@saintsat
Thanks for your kind message. Q1FY24 for reasonably good. During Q1FY23, we had Surat Dahisar revenue for 45 days, which resulted in superior income. Now same being replaced by an HAM assets, but that contribute marignally in distrubtion. So other projects have performed better and hence InvIT could distribute Rs 2 per unit.
HAM assets cashflow are more like fixed income. Hence,like Fixed income assets, value of HAM assets would increase in case interest cash decline (resulting in lower discounting rate) and vice versa. So view on HAM assets shall be linked to expected movement in interest rate. Since, the management indicated improvement in guideance from HAM cashflow for FY25, I assume they anticipate decline in interest cost during FY25. The details for same are available on Q1Fy24 Con call trasncript form which I am enclosing extract.

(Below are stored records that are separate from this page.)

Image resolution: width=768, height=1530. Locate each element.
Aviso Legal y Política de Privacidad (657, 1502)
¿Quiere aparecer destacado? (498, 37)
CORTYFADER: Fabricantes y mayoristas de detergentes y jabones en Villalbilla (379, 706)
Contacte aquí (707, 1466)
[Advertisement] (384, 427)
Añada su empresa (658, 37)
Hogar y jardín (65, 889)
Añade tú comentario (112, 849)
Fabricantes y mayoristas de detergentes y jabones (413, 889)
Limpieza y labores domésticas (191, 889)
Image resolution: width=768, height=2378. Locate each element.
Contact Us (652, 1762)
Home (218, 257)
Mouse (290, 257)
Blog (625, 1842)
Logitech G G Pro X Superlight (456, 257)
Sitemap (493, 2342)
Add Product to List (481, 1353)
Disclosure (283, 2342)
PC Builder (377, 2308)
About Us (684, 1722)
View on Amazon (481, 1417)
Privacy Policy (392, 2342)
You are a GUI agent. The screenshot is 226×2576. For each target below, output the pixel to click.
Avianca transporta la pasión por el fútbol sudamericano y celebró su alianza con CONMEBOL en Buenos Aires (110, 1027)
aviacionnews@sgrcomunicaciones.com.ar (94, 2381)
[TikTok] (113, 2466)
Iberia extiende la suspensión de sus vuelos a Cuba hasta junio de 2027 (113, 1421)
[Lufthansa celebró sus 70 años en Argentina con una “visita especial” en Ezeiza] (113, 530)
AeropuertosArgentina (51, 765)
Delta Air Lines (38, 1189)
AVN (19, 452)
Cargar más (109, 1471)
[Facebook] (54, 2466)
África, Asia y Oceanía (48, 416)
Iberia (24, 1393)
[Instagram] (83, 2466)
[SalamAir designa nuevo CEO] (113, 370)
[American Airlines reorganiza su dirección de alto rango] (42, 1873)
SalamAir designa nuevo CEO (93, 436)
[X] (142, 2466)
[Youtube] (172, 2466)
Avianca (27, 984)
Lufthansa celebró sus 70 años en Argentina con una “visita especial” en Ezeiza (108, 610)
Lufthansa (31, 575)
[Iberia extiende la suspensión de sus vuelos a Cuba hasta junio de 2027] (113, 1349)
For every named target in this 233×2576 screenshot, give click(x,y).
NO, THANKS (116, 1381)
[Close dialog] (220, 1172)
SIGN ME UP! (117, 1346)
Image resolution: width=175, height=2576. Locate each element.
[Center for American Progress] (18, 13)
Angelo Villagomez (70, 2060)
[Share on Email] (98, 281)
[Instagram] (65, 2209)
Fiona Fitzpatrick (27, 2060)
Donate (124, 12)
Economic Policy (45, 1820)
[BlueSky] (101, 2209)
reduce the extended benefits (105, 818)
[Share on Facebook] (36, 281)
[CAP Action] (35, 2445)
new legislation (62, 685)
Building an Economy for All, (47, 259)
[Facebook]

FY2023 was probably the best year for IRB InvIT due to higher WPI. With WPI stabilsing, the toll revenue growth would be driven mainly by traffic for 5 assets. Considering 5 toll assets with economy linked revenue, and One HAM assets which has fixed revenue, I find overall portfolio of IRB InvIT improved with HAM addition, as it would provide stability in case of economy downturn.
Disclaimer: My view may be biased due to my holding and may be worng as well. I may exit from investment without informing the forum. I am not SEBI reigstered advisor. I am not recommending any investment related decision.